Asosiasi DPRD Kabupaten Seluruh Indonesia (ADKASI) menyebut rencana penambahan anggaran Transfer ke Daerah (TKD) sebesar Rp42 triliun pada 2027 akan memulihkan ruang fiskal pemerintah daerah yang tertekan akibat efisiensi anggaran tahun ini. Kabupaten Blora menjadi salah satu daerah yang paling merasakan dampak pemangkasan, dengan nilai potongan mencapai Rp367 miliar di tengah kewajiban membayar pinjaman daerah.
BLORA — Ketua Umum ADKASI Siswanto mengungkapkan total proyeksi TKD tahun depan mencapai Rp735 triliun, naik dari alokasi tahun ini yang sebesar Rp693 triliun. Kebijakan efisiensi yang diterapkan pemerintah pusat pada 2026 disebutnya telah menekan kemampuan daerah dalam membiayai pembangunan, terutama bagi wilayah dengan kapasitas fiskal terbatas.
Kabupaten Blora menjadi contoh nyata dari tekanan tersebut. Selain kehilangan dana transfer sekitar Rp367 miliar, Pemkab Blora juga memasuki tahun pertama pembayaran pokok pinjaman daerah senilai Rp215 miliar. Kondisi ini memaksa pemerintah daerah untuk memutar haluan dalam menyusun skala prioritas belanja.

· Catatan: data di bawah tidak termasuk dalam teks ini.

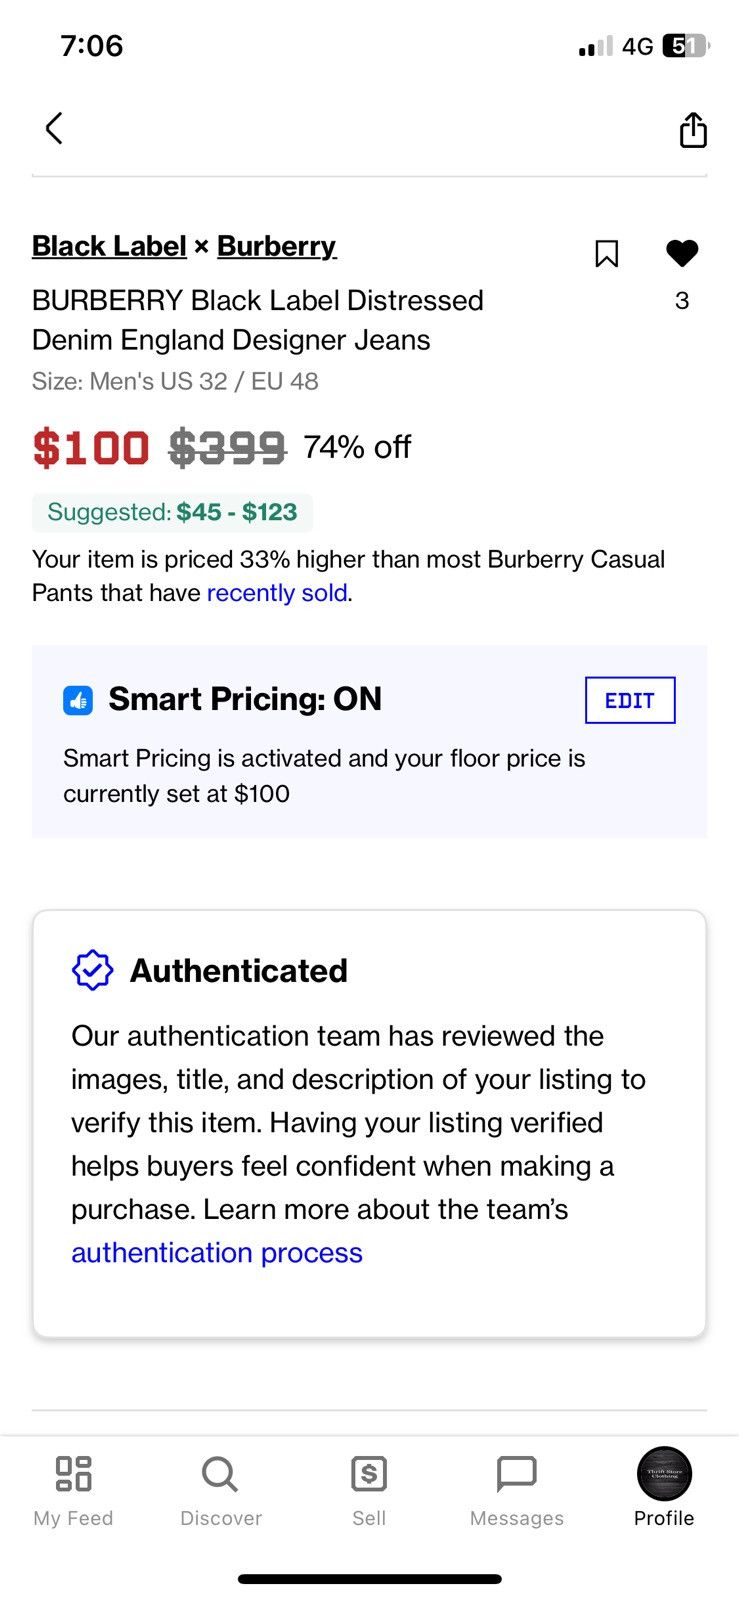Viewport: 739px width, 1600px height.
Task: Tap the $100 listing price
Action: (91, 447)
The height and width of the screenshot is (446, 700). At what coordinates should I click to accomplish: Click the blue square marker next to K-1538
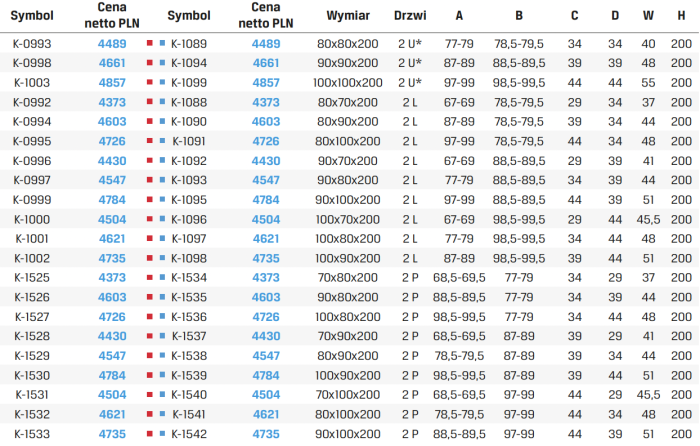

Siswanto menegaskan bahwa peningkatan TKD pada 2027 tidak boleh sekadar menjadi angka statistik. Ia mendorong agar tambahan anggaran tersebut diarahkan secara spesifik untuk memperkuat belanja modal dan menjamin keberlanjutan pelayanan dasar masyarakat.
"Peningkatan TKD diharapkan dapat memperkuat kemampuan daerah dalam menjalankan pembangunan dan meningkatkan kualitas pelayanan kepada masyarakat," ujar Siswanto di Blora, Sabtu.
Ia menambahkan, pemerintah pusat sebelumnya telah mengucurkan tambahan TKD senilai Rp18 triliun pada 2026 untuk membantu daerah memenuhi kebutuhan belanja pegawai. Dari tambahan tersebut, Kabupaten Blora menerima alokasi sekitar Rp27 miliar yang digunakan untuk membayar gaji Pegawai Pemerintah dengan Perjanjian Kerja (PPPK).
Beban fiskal Blora tidak hanya berasal dari pemangkasan transfer pusat. Kewajiban membayar cicilan pokok pinjaman daerah sebesar Rp215 miliar yang dimulai tahun ini memaksa pemerintah daerah mengalokasikan porsi pendapatan yang signifikan untuk hal non-operasional.
Dengan adanya proyeksi tambahan TKD tahun depan, ADKASI berharap pemerintah daerah memiliki ruang napas lebih longgar. Prioritas pembangunan infrastruktur dan perbaikan pelayanan publik yang sempat tertahan akibat efisiensi dapat kembali digenjot.
Rencana pemerintah pusat menaikkan TKD ini dinilai menjadi sinyal positif bagi daerah-daerah yang selama ini bergantung pada transfer fiskal untuk menjalankan roda pemerintahan, khususnya di luar Pulau Jawa yang memiliki keterbatasan pendapatan asli daerah.